- [Your instructions]:
All that is wanted is the exact text of each line from the one with "Where should I click to: Go" to the close of the listing, ends included.

- [Data for processing]:
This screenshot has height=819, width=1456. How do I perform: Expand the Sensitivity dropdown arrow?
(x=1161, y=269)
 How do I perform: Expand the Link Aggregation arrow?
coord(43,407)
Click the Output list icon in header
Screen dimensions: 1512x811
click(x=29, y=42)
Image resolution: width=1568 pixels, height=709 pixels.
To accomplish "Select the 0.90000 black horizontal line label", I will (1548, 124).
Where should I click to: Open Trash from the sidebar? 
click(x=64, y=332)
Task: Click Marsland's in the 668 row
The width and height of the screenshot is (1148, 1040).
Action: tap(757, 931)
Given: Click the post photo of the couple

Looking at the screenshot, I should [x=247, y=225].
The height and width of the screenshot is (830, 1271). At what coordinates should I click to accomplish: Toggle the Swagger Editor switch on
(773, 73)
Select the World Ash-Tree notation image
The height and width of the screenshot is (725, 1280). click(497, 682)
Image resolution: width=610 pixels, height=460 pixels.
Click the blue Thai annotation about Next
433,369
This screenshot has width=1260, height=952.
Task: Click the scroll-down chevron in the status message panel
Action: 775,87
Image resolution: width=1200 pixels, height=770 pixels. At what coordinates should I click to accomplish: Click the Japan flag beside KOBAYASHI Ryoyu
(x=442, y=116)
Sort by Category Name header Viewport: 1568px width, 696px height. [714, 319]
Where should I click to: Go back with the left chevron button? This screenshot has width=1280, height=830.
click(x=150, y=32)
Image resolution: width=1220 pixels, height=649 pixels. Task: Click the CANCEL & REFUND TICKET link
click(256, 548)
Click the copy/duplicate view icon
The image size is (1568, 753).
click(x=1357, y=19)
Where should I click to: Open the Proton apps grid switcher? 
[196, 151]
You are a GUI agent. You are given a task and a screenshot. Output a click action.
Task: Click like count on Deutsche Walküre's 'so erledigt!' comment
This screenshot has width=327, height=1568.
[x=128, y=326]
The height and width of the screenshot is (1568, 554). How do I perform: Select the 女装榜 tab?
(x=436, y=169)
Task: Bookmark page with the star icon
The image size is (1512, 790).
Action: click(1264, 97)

- [Answer space]:
Where should I click to: Go back with the left chevron button? This screenshot has width=1280, height=830.
click(x=150, y=32)
Image resolution: width=1220 pixels, height=649 pixels. Task: Click the CANCEL & REFUND TICKET link
click(256, 548)
Click the copy/duplicate view icon
The image size is (1568, 753).
click(x=1357, y=19)
Where should I click to: Open the Proton apps grid switcher? 
[196, 151]
You are a GUI agent. You are given a task and a screenshot. Output a click action.
Task: Click like count on Deutsche Walküre's 'so erledigt!' comment
This screenshot has width=327, height=1568.
[x=128, y=326]
The height and width of the screenshot is (1568, 554). How do I perform: Select the 女装榜 tab?
(x=436, y=169)
Task: Bookmark page with the star icon
The image size is (1512, 790).
Action: click(1264, 97)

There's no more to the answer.